Stare in piedi dopo l’ictus

Stare in piedi dopo l’ictus

Ci sono moltissime attività che si possono svolgere in piedi dopo l’ictus (cosa c’è da sapere sull’ictus?), anche prima che si inizi a camminare. Anzi, allenare la stazione eretta è senza dubbio un ottimo modo per facilitare il recupero della deambulazione. È importante che il paziente inizi a stare in piedi anche al di fuori delle ore di terapia (quando il terapista lo autorizza, ovviamente) perché queste sono sempre troppo poche per indurre un cambiamento nella vita di tutti i giorni: la collaborazione del paziente e dei suoi familiari e caregiver è fondamentale.

Ma a volte stare in piedi dopo l’ictus non è così facile come sembra: anche quando sono state recuperate le capacità motorie a sostenere parte del peso sulla gamba plegica, questa viene ignorata e tutto il carico viene portato sulla gamba sana. Il problema, in poche parole, è riuscire a stare su tutt’e due le gambe. In particolare vorrei aiutare i familiari a riconoscere l’errore e sapere come correggerlo, visto che molto spesso le attività vengono ripetute in assenza del terapista

Come sapere se il carico è equamente distribuito?

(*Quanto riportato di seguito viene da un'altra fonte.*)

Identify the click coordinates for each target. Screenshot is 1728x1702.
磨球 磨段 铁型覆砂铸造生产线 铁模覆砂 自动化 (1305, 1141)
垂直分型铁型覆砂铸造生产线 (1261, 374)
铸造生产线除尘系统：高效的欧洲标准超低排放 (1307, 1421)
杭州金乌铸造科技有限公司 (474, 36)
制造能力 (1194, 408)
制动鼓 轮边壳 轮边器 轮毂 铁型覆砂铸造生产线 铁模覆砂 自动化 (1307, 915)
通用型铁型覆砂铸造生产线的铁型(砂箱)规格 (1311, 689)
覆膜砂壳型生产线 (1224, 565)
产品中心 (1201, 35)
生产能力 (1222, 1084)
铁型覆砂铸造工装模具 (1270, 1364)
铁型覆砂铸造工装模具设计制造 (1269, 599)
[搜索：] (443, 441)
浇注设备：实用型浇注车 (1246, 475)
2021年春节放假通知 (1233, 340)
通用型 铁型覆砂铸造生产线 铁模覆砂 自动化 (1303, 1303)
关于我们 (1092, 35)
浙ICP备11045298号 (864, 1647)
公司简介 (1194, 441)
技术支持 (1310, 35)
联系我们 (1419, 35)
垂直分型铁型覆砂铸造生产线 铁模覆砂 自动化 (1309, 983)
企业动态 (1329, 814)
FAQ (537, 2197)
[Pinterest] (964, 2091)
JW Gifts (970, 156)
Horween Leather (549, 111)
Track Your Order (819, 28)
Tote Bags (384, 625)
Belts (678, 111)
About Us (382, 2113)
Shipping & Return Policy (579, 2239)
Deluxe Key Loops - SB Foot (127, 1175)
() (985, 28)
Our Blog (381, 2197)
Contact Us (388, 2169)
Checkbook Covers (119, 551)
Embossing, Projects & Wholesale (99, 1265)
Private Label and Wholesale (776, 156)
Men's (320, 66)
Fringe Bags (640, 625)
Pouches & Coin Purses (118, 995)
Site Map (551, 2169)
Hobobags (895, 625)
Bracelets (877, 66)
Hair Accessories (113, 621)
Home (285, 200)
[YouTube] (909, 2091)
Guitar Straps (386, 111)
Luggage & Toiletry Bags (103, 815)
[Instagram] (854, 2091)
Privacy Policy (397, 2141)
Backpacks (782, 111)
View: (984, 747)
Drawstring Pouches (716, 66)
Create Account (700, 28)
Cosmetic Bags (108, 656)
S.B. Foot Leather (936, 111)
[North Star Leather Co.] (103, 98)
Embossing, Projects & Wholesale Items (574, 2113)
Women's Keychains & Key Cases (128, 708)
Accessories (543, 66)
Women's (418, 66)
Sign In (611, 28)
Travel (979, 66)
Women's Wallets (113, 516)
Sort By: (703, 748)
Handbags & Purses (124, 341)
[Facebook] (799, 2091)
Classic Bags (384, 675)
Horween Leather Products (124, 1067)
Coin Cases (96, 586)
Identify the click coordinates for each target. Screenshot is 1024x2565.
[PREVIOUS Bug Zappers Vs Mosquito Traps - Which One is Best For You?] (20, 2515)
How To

Molto spesso potremo notare che una persona che tenta di stare in piedi dopo l’ictus ha una postura facilmente riconoscibile (almeno per chi è del settore) con alcune caratteristiche distintive:

  1. Tiene il piede della gamba colpita leggermente staccato dal pavimento, con il tallone che non poggia.
  2. Tiene la gamba plegica più indietro (così come l’arto superiore, la spalla e tutto l’emi-tronco colpito) mentre svolge le sue attività in piedi. 

Entrambe queste modalità, che si presentino contemporaneamente o meno, sono segno di una distribuzione di carico errata: il peso del corpo è portato solo sulla gamba sana.

Come correggere la distribuzione di carico?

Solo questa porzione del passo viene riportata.